Acts 20:35 tell us, “In all things I have shown you that by so toiling one must help the weak, remembering the words of the Lord Jesus, ‘It is more blessed to give than to receive.’”

To say, “It is more blessed to give than to receive” suggests that there is something divinely ordained about being successful, as though affluence were a virtue. Surely, Jesus, a champion of the poor and oppressed, could not possibly have meant that the rich are more blessed than the poor. And what does it say to those in need? That they are less favored of God because they must receive alms? Not a very Christian concept as far as I’m concerned, but then I’m a pretty tenuous Christian.

Matthew 19:24 tells us “it is easier for a camel to go through the eye of a needle than for a rich man to enter the kingdom of God.” Taken literally, this would seem to suggest that since a camel clearly cannot pass through the eye of a needle the rich cannot enter the kingdom of God. But then I’ve always read this passage to simply mean “You can’t take it with you.” You can’t enter the kingdom of God burdened by all of your worldly possessions.

In Luke 18:22 we read that Jesus said, “Sell all that you have and distribute to the poor, and you will have treasure in heaven; and, come, follow me.”

This statement might suggest that being penniless is somehow virtuous, that divesting one’s self of wealth and taking a vow of poverty is what is required of a true Christian disciple. Certainly there are many religious orders that embrace this principle of forsaking worldly riches in order to have treasures in heaven.

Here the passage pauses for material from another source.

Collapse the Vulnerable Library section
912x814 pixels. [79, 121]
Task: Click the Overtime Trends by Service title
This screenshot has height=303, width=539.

One of my tenuous relationships to Christian doctrine, however, is my stubborn faith that the kingdom of God is within. It is not some other world than this one, not some heaven in the skies but the good earth God has created. It is our job to work for the transformation of the deeply flawed human realm into the just and peaceful kingdom God promises.

As we read in Matthew 20:16, when this transformation occurs, “The last will be first, and the first last.” So who will be more blessed then?

My own imperfect human understanding is that the givers need the receivers and the receivers the givers. We are one people, individual members of one body. You can only receive the blessing of giving if another is gracious enough to receive.

All of these Biblical pronouncements about wealth resonate here in early 21st century America as our present economic crisis – and the ever-widening gap between the haves and have-nots – prompt political arguments over who is to blame. Conservatives blame the poor for requiring expensive social services. The rest of us blame the rich for not paying their fair share.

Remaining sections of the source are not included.